Moreover, while the Gonzalez Court clearly stated that the loss of guidance was an element of pecuniary damages that could be recovered by adult children of a decedent, its holding did not dispense with the requirement that the loss of services be demonstrated. In distinguishing, as had the Appellate Division, the holding in Bumpurs v New York City Housing Auth. (139 AD2d 438 [1988]) which the defendant had relied upon, the Court noted that the decedent in Bumpurs had [*4]provided no services to her adult children (id. at 669). The holding in Kiker v Nassau County (175 AD2d 99 [1991]) does not afford any additional support for moving plaintiffs' arguments ("[t]he testimony of the children who testified at trial, indicated that Mrs. Kiker had provided financial support for the two minor children, and provided them with her services as a homemaker...Additionally, there was evidence that Mrs. Kiker had provided all the children, including the adult children, with parental guidance and advice, as well as nurture and care. . . ."] [citations omitted]). Here, plaintiffs, whose conclusory affidavits failed to raise an issue of fact in opposition to defendants' prima facie showing resulted in dismissal of their complaint (see Gilbert Frank Corp. v Federal Insurance Co., 70 NY2d 966 [1988]), have failed make the requisite showing under CPLR 2221(d), and as noted, the court adheres to its original determination.

The foregoing constitutes the decision and order of the court.

E N T E R,

J. S. C.

Footnotes


Footnote 1:The relevant language of the Order states: "[t]hat portion of the third-party defendant West Hills' motion seeking to dismiss that portion of plaintiffs' complaint seeking recovery for the claims of decedent's adult children Wilman, Andres and Maria Garcia is granted."

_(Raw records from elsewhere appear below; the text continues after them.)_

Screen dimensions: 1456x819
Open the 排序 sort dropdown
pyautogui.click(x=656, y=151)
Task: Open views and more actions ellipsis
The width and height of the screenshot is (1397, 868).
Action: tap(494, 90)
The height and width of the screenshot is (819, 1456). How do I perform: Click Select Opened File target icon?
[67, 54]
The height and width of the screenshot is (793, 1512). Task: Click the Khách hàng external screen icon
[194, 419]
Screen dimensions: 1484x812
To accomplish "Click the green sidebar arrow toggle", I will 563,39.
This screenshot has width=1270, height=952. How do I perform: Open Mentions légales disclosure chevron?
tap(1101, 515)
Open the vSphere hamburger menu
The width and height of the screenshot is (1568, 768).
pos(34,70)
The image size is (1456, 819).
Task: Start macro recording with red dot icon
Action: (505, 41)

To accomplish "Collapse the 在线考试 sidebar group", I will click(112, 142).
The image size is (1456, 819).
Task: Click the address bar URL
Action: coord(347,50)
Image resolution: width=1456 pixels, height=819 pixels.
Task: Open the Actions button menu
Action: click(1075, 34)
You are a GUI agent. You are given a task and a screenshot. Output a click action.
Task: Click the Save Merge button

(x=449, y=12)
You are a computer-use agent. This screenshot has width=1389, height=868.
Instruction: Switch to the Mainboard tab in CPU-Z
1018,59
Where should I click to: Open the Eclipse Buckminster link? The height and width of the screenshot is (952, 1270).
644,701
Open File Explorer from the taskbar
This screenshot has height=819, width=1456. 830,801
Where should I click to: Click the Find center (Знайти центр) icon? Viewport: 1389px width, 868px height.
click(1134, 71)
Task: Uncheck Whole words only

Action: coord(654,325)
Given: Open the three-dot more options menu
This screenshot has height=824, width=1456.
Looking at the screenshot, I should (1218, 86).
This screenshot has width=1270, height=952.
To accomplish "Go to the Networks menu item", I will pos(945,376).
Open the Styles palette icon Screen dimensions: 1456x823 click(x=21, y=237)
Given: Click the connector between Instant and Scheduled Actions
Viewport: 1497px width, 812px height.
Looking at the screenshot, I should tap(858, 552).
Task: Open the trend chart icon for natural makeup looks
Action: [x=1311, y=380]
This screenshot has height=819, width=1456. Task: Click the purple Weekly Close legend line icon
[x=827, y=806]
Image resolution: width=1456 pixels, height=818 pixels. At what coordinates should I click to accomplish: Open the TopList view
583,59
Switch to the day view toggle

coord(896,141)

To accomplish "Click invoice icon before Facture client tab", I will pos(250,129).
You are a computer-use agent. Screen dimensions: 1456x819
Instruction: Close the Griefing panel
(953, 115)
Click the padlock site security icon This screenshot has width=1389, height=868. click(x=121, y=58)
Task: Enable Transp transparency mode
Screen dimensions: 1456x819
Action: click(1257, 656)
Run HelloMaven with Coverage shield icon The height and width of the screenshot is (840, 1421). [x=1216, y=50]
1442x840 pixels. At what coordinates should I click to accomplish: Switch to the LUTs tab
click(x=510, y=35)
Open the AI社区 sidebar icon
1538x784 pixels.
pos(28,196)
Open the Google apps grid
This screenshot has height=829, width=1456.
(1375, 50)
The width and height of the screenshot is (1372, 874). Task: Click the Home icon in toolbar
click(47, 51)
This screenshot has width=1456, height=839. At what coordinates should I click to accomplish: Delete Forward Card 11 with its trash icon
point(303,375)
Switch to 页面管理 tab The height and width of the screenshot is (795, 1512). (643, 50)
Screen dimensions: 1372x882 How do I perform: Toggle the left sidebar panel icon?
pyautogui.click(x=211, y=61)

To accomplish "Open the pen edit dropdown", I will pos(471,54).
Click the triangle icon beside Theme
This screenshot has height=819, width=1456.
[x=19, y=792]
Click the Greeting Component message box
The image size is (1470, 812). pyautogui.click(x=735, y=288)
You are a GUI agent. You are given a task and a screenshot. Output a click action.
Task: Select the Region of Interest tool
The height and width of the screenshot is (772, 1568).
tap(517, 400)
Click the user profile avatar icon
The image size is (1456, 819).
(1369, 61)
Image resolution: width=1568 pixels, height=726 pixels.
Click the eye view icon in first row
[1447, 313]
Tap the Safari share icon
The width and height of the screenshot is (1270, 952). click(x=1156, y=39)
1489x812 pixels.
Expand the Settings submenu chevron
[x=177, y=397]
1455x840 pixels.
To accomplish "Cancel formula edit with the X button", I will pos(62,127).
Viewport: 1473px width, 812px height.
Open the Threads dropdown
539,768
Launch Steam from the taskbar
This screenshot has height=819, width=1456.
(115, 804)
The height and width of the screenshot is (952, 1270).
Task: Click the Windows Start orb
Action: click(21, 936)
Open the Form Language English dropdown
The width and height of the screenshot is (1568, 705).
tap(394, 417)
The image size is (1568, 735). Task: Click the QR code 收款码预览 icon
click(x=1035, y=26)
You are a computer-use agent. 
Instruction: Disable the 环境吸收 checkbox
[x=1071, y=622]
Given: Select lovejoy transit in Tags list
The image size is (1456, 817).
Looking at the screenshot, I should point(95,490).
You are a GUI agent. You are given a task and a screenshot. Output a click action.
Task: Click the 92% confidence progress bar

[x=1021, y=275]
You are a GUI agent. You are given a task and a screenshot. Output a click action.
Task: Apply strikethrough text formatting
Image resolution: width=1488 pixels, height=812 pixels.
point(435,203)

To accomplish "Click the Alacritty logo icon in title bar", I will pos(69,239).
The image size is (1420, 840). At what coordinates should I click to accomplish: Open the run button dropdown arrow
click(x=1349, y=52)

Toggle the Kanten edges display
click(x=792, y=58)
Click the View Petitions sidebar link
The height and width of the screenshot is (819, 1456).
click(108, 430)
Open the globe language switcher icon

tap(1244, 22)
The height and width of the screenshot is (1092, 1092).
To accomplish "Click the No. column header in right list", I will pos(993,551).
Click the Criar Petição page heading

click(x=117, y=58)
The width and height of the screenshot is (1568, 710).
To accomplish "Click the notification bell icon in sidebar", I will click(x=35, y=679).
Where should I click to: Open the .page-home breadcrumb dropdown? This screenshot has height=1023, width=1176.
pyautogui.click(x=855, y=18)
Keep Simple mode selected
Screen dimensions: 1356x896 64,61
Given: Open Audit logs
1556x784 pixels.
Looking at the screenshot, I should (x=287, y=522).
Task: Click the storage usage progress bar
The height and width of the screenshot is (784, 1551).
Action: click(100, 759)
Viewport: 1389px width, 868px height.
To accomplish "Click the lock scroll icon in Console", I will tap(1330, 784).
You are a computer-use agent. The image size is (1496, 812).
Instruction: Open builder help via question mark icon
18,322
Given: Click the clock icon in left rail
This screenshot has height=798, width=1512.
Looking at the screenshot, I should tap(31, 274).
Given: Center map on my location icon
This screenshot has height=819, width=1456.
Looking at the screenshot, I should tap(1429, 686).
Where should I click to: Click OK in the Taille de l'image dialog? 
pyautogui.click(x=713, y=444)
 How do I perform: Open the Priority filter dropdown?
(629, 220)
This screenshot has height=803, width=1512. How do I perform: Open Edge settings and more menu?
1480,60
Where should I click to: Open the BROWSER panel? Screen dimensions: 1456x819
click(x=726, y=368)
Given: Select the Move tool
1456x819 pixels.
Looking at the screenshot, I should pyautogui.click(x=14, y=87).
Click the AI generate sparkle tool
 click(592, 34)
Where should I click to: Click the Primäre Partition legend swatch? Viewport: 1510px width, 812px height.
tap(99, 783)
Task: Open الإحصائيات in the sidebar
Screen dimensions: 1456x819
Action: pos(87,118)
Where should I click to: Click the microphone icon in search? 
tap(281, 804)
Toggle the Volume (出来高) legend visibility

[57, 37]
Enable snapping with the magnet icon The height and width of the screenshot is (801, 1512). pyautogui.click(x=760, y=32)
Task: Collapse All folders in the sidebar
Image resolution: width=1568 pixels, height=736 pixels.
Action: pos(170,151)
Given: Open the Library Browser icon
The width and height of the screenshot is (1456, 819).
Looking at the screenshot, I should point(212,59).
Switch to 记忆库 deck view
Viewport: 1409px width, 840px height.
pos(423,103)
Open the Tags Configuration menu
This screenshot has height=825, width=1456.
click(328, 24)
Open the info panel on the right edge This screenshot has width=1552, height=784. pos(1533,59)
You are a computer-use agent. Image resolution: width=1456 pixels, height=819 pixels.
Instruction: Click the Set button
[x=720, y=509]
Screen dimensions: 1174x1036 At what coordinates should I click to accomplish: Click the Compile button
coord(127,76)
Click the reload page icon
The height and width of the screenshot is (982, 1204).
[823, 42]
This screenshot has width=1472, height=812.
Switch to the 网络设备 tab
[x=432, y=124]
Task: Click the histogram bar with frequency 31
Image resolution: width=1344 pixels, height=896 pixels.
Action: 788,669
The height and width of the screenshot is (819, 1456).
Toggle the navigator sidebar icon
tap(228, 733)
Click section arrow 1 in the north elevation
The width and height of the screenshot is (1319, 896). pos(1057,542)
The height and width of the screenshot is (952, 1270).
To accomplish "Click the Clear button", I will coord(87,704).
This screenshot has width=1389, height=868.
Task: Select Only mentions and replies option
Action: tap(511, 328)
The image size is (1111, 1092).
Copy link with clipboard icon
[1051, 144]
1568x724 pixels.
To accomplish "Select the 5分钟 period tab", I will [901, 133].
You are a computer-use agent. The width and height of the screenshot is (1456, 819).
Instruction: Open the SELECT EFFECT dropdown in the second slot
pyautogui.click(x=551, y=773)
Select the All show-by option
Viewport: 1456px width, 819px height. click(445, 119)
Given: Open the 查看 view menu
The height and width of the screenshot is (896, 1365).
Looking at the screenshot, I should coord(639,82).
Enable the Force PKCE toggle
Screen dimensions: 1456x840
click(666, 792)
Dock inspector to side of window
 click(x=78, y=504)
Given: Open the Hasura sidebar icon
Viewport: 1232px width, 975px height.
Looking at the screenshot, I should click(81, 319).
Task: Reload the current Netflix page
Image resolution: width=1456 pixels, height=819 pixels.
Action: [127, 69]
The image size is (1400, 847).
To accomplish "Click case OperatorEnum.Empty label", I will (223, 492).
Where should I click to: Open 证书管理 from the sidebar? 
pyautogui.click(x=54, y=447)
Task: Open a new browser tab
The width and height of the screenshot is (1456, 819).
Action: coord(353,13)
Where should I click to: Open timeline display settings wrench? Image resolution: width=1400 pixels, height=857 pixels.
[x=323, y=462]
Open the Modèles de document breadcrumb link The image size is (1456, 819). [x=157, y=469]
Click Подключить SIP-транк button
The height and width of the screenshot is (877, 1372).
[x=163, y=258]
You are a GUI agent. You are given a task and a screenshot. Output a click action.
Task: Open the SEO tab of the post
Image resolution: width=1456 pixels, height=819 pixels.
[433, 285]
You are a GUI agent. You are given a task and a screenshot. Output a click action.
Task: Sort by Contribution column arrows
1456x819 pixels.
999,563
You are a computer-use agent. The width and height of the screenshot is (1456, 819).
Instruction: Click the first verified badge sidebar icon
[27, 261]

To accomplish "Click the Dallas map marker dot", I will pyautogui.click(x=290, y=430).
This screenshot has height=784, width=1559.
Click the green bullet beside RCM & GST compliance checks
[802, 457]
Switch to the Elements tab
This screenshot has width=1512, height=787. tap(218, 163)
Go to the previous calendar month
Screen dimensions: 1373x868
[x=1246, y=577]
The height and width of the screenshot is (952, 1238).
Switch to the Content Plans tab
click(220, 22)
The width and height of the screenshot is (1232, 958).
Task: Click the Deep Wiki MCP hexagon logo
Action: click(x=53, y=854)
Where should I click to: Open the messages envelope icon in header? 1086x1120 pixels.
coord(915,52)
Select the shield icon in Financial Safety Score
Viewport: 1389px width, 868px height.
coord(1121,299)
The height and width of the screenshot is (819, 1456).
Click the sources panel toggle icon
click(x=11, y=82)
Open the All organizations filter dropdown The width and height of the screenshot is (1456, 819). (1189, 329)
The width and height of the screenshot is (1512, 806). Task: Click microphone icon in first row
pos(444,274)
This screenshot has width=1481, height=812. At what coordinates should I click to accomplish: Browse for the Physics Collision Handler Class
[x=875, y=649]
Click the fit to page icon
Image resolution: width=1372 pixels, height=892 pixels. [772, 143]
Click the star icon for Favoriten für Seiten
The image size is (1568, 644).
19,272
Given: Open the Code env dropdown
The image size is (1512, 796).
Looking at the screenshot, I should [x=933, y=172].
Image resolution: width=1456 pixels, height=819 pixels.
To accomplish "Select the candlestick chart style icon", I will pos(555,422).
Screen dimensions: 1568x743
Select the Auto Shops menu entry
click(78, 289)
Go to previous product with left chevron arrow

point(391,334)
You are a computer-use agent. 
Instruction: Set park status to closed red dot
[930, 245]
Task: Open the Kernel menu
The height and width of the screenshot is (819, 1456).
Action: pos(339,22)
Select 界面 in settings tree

Footnote 2:On a motion to dismiss made pursuant to CPLR 3211(a)(7), "the sole criterion is whether the pleading states a cause of action, and if from its four corners factual allegations are discerned which taken together manifest any cause of action cognizable at law, a motion for dismissal will fail" (Guggenheimer v Ginzburg, 43 NY2d 268, 275 [1977]; see also Gaidon v Guardian Life Ins. Co. of America, 94 NY2d 330 [1999]; In re Loukoumi, Inc., 285 AD2d 595, 596 [2001]). Further, "[w]hen evidentiary material is considered, the criterion is whether the proponent of the pleading has a cause of action, not whether he has stated one, and, unless it has been shown that a material fact as claimed by the pleader to be one is not a fact at all and unless it can be said that no significant dispute exists regarding it, again dismissal should not eventuate" (Guggenheimer, 43 NY2d at 275; Doria v Masucci, 230 AD2d 764 [1996]). A court may consider affidavits submitted by the plaintiff to remedy any defects in the complaint (Well v Yeshiva Rambam, 300 AD3d 580 [2002]). Finally, although on a motion to dismiss pursuant to CPLR 3211(a)(7) the narrow question is whether the complaint states a cause of action, the allegations in the complaint cannot be vague or conclusory, and dismissal is warranted where the allegations in support of a cause of action are found to be vague and conclusory (see Stoinaoff v Gahona, 248 AD2d 525 [1998]).